The recent memorial service for the late, great Brian Clough drew a strong and powerful line under an era of greatness for the cities of Derby and Nottingham.
The Clough era spanned an age when success could be earned rather than just bought.
When I started watching football in the seventies the big teams were the usual suspects, but also a number of genuine challengers for top honours from places such as Burley and Ipswich.
It was the norm rather than the extraordinary that if your team acquired the services of a manager with the ability to put together a team from the lower leagues and other clubs cast offs you had a genuine chance of one of the major prizes in the domestic game.
Now, of course, you need almost obscene amounts of money simply to claw your way into the top flight and simply survive.

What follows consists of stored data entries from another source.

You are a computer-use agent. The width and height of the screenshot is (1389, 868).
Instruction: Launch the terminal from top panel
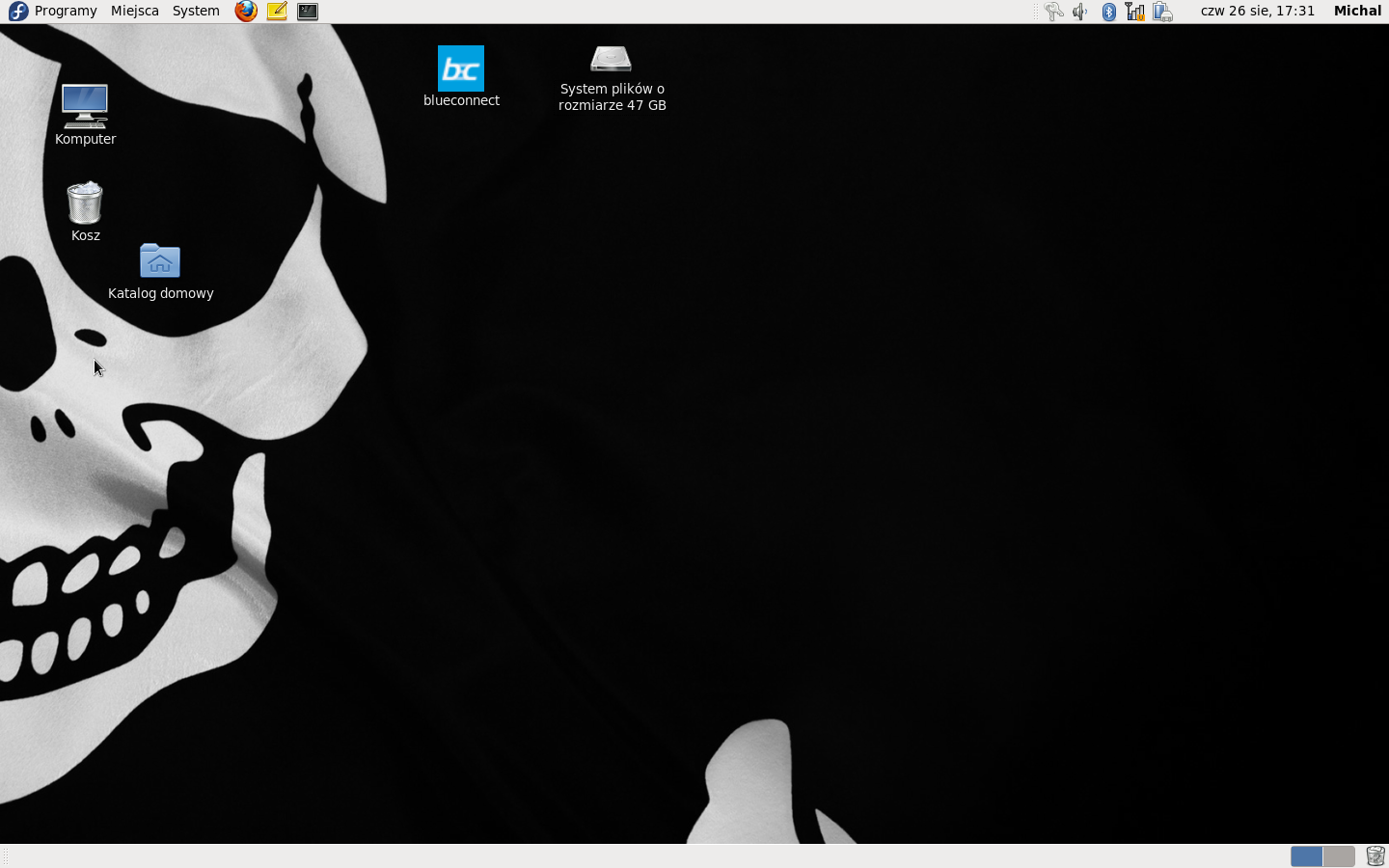[x=308, y=12]
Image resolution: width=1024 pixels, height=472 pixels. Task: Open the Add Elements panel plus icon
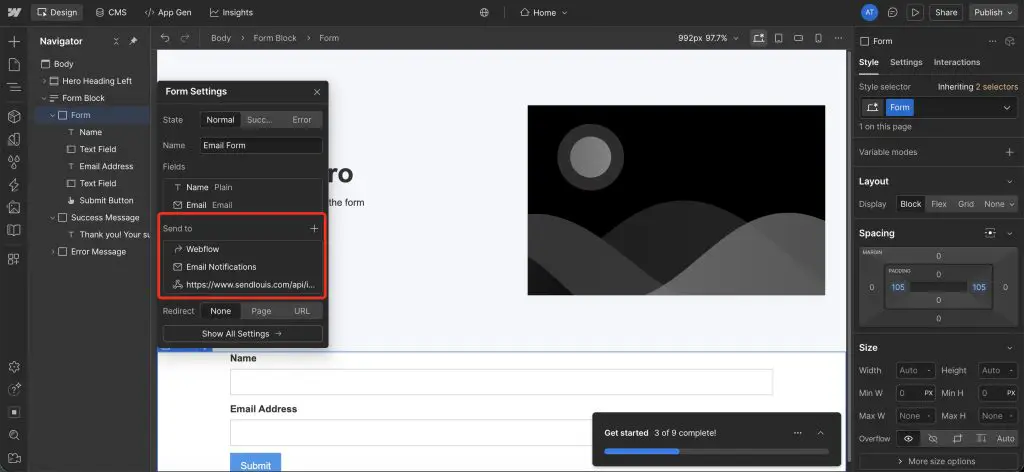[14, 42]
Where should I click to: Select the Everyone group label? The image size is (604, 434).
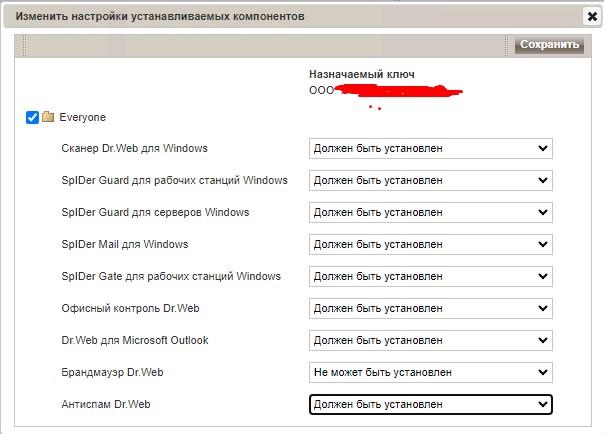82,117
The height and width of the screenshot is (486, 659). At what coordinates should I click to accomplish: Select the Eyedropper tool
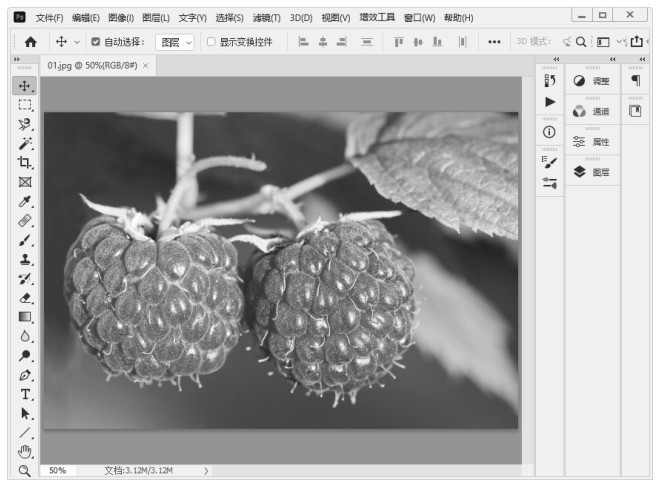[25, 201]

The big prizes – certainly the title itself is the exclusive domain of the same three or four clubs year after year.
If we are brutally honest the chance of a Derby or Nottingham Forest sitting at the top of the Premiership is non-existent.

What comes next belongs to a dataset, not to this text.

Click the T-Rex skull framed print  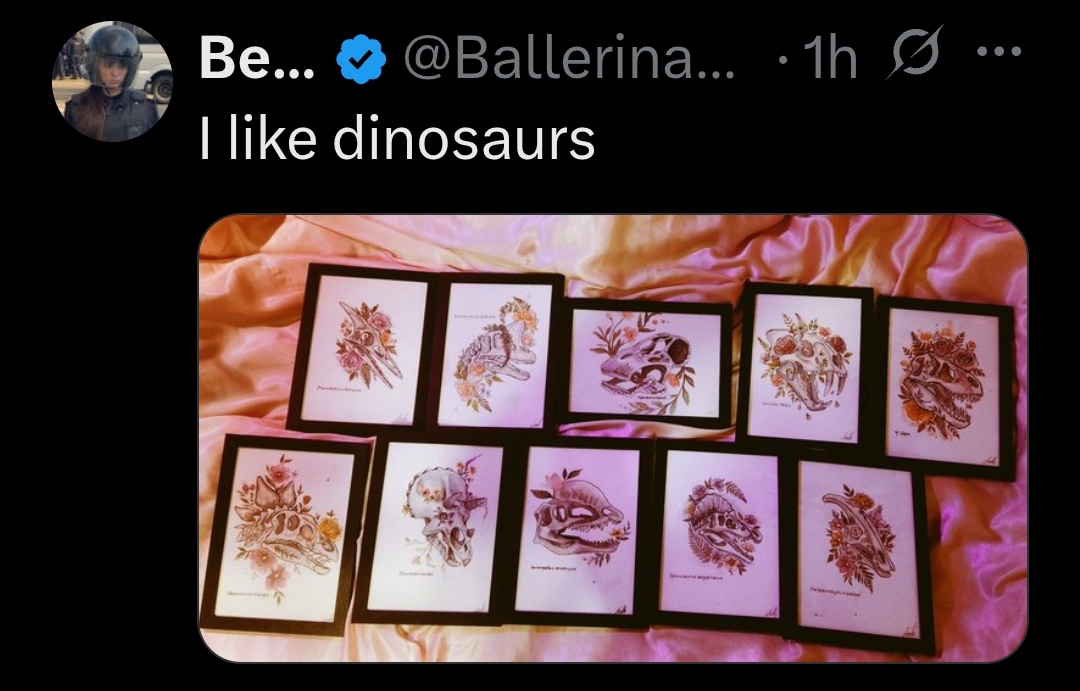point(943,386)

This is not a defeatist statement though. 88 of the 92 clubs are in exactly the same position.
Yet not for one minute would the vast majority of us consider taking our support to Old Trafford or Highbury. We may wish them well in Europe and cheer them on against foreign opposition.

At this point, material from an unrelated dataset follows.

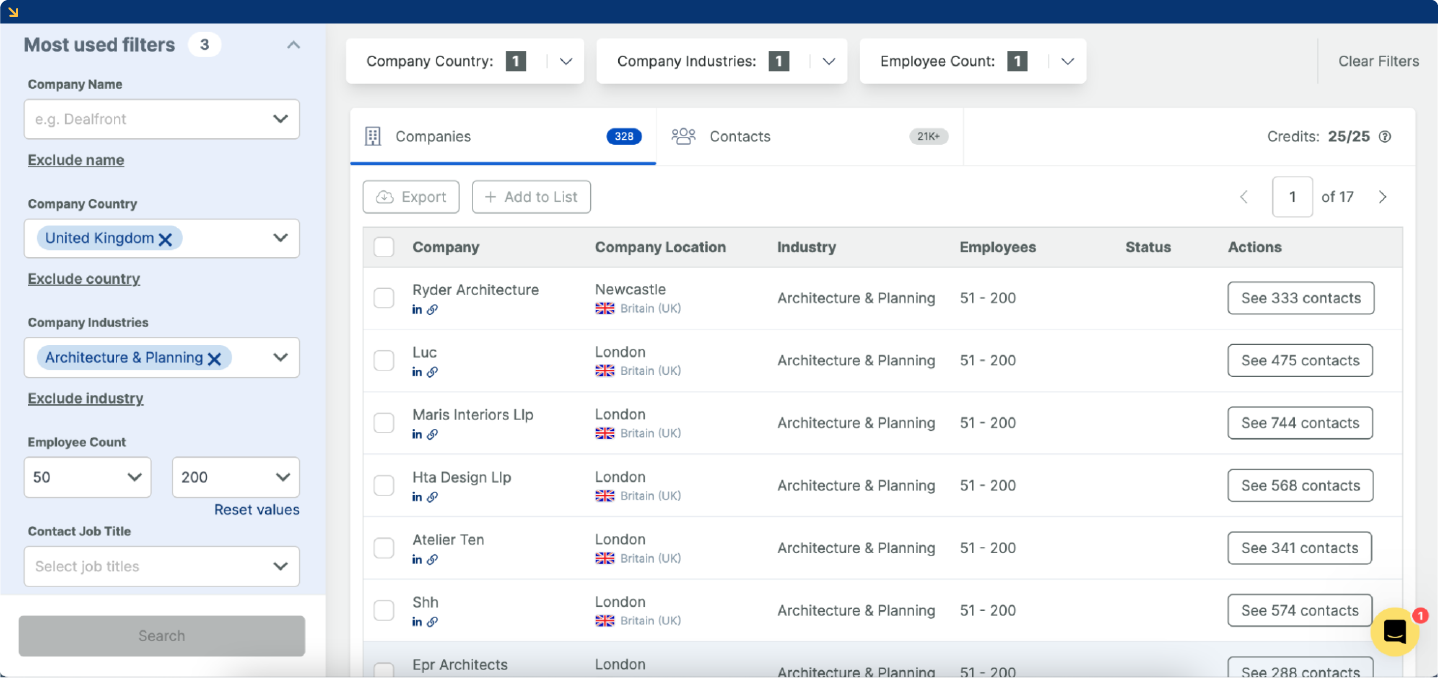1441x678 pixels.
Task: Click the Export cloud icon
Action: 385,197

We probably even take sides when Arsenal and Manchester United face of against each other in Premiership action.
It does not mean that we care less about the club we call our own.
This is the real beauty of the thing that we call the Beautiful Game.
That feeling of loyalty and devotion to OUR club.
There may be changes in ownership, division, rules or any number of things. Just never let anyone take that feeling away from you.